A livello tecnico ci
troviamo dinanzi a uno dei picchi di tutta la produzione Marvel
Studios, se non il punto più alto in assoluto. Un James Gunn in
forma smagliante ci porta in una galassia vibrante come non mai,
confezionata con una cura per l’aspetto visivo-estetico più unica
che rara, alla cui base c’è anche un approfondito studio cromatico
di diversi abbinamenti di colori che vengono rinforzati da un’ottima
fotografia di Henry Braham e il montaggio serrato, a tratti
schizofrenico, ad opera di Fred Raskin e Craig Wood che mantiene il
ritmo sempre vivo e incalzante. Stavolta più che mai ci troviamo
catapultati in una vera e propria space opera ispirata a Flash
Gordon, ai classici albi di Amazing Stories e in qualche modo al
post-modernismo di Pulp Fiction (1994). Anche sotto il profilo della
scrittura il cineasta ha dato il massimo: se la struttura narrativa
può essere considerata meno elaborata rispetto al predecessore, qui
a farla da padrone sono i tanti momenti distensivi e dialogici che ne
sanciscono la natura fortemente guidata dai personaggi, dalle
improbabili accoppiate che si vanno a creare qua e là e le loro
diverse motivazioni chiare, umane e comprensibili. Sono stati fatti
passi da gigante in avanti anche per quanto riguarda la direzione
degli attori (non che fosse di basso livello nell’altro film).

RIGHE DI DATI ->
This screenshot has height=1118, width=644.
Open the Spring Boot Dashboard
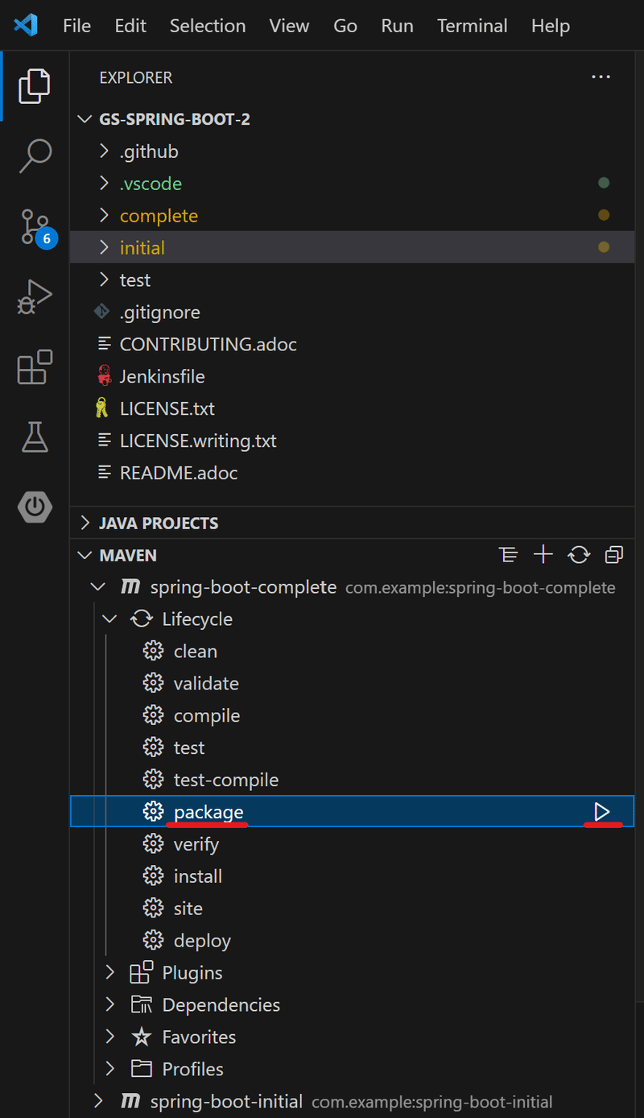(x=35, y=507)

DESCRIZIONE ESERCIZIO ->
Secondo l'estratto della pagina, chi si è occupato del montaggio del film? Le righe di dati sono materiale a parte, slegato dall'estratto.

RISPOSTA QUI SOTTO ->
Fred Raskin e Craig Wood.